Los cuatro miembros del grupo folclórico Slavcek (Pequeño Ruiseñor) vivieron un instante de gloria en esta localidad de 5.000 habitantes, donde nació y creció la tercera esposa de Donald Trump.

Bajo una bandera estadounidense izada para la ocasión, al lado de la europea y la eslovena, los músicos entonaron la canción compuesta hace unos meses para Melania: "De Svenica derecho a la cumbre del mundo, porque ella tuvo vista para el esposo perfecto (...)".

La exmodelo Melania Knavs, de 46 años, nació y pasó su infancia en esta ciudad entonces situada en la exYugoslavia comunista, a un centenar de kilómetros de Liubliana, la capital.

El fabuloso destino de Melania, que no ha vuelto desde hace años a Eslovenia, aunque sigue hablando inglés con acento, parece no obstante suscitar reservas entre los habitantes de este pueblo, dominado por un pequeño castillo medieval tan inmaculado como la Casa Blanca.

Sólo unos 50, como máximo, se dieron cita en el Café central para celebrar la victoria del republicano Donald Trump en las elecciones presidenciales de Estados Unidos.

"¡Bravo, bravo, hemos ganado!", lanzó un hombre que propuso un brindis matinal a la salud del nuevo presidente y su esposa.

Durante la campaña, Melania Trump optó por un papel discreto, tratando de dar una imagen menos agresiva de su marido, 24 años mayor que ella.

Reconocimiento internacional

"La campaña de Donald Trump ya ha sido beneficiosa para Sevnica, los periodistas afluyeron a la ciudad. Estoy convencido de que las cosas sólo podrán mejorar ahora", aseguró Janko Rezec, uno de los clientes del café que se presentó como un amigo del padre de Melania Trump.

Los padres de Melania viven entre Nueva York y su chalet de Sevnica.

"En cierta forma, Eslovenia tiene ahora una primera dama", dijo el primer ministro centrista Miro Cerar, esperando que Trump pueda estar ahora "mejor informado de los acontecimientos en Eslovenia", un pequeño país de dos millones de habitantes.

La victoria del republicano es "muy importante para nosotros puesto que somos un pequeño país de Europa central.

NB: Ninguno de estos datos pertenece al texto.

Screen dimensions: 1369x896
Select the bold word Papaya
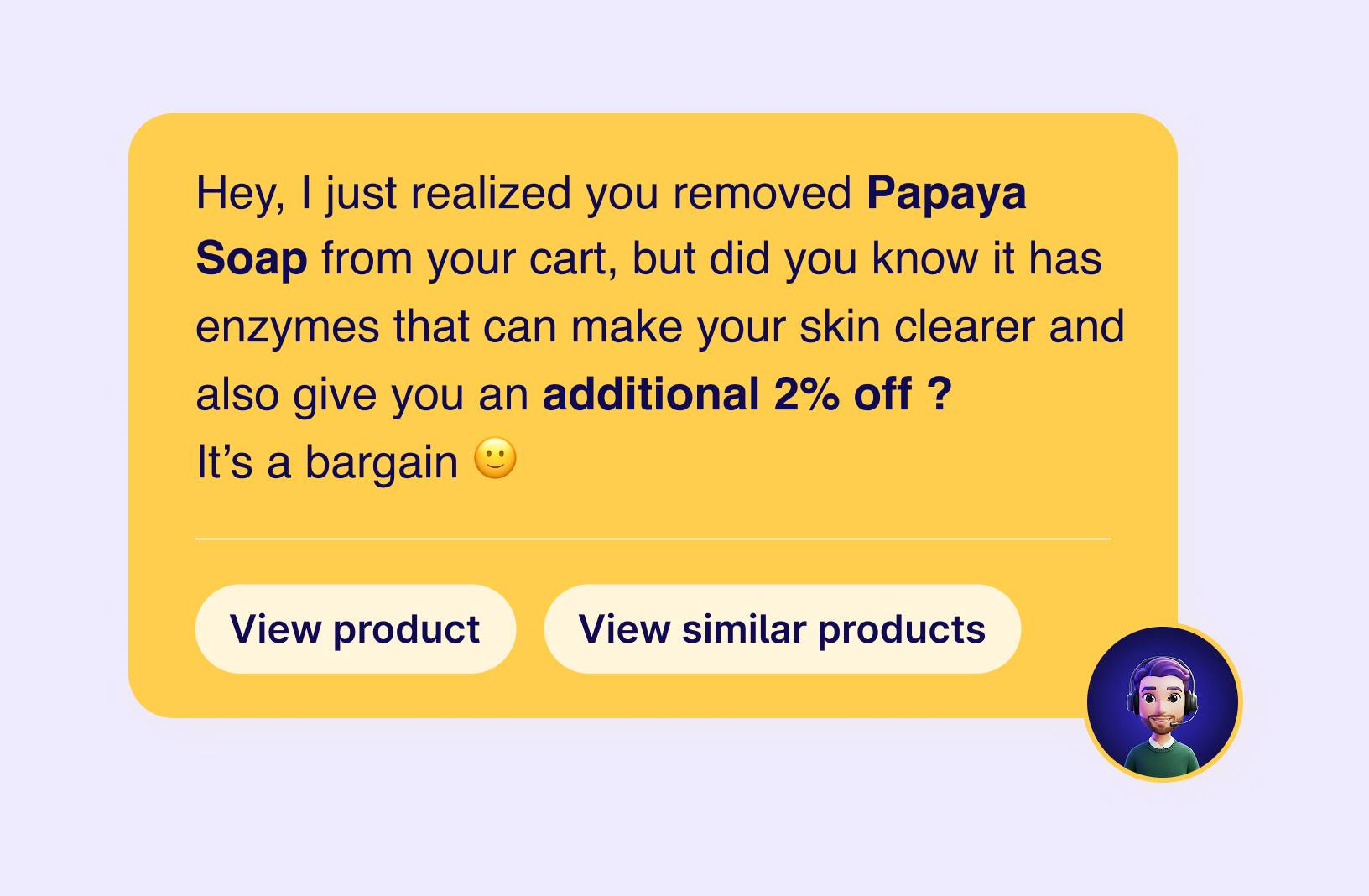click(945, 193)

Sevnica es una pequeña ciudad y los acontecimientos como este contribuyen a nuestro reconocimiento internacional", dijo el alcalde Srecko Ocvirk.

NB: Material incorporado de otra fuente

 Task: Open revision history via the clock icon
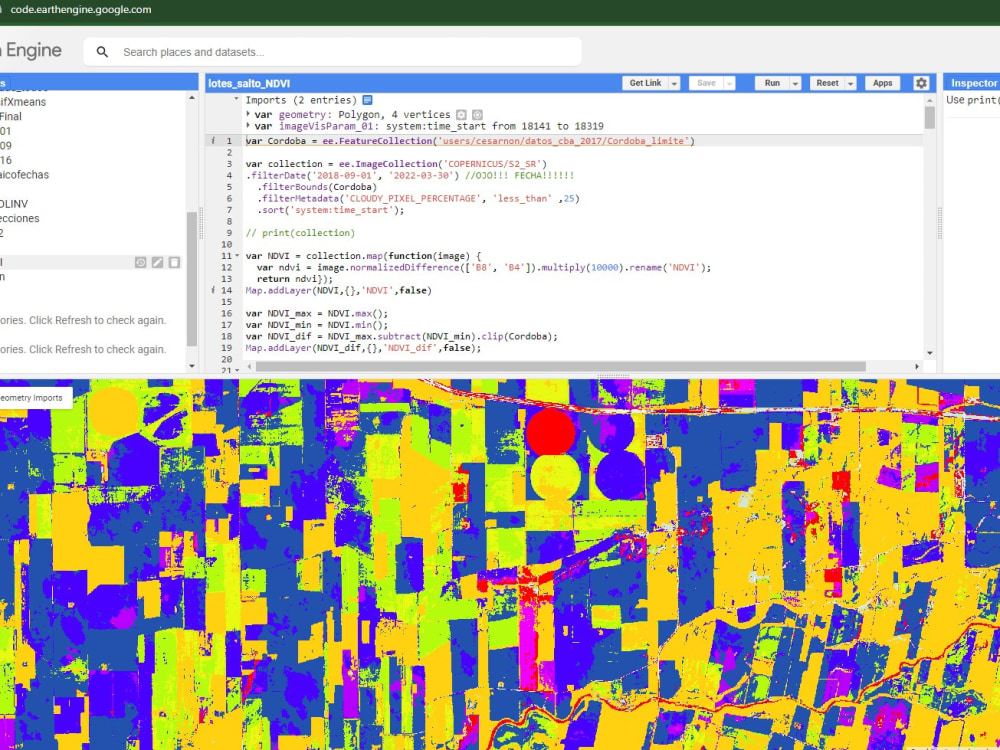140,261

Este último no dio abasto en estos últimos meses para atender a todas las peticiones de los periodistas y para promocionar su ciudad.

Como inocentada, el alcalde anunció incluso que Donald y Melania Trump iban a venir a comprar el castillo de la ciudad y a inaugurar una estatua en honor a ella.

Los medios eslovenos empezaron a imaginar una calle "Melania Trump" en Sevnica, o incluso cambiar el nombre de la escuela dirigida por una antigua compañera de clase de la próxima primera dama.

Pero Valentina, una desempleada de 52 años, cree que este entusiasmo es pasajero. "Trump nunca se ha preocupado de Europa, no estoy segura de que ella (Melania), en tanto que eslovena, puede influir en nuestro favor".

Donald Trump tampoco parece seducir en Eslovenia, donde menos del 25% de los electores aseguraron que votarían por él, en un sondeo publicado en octubre.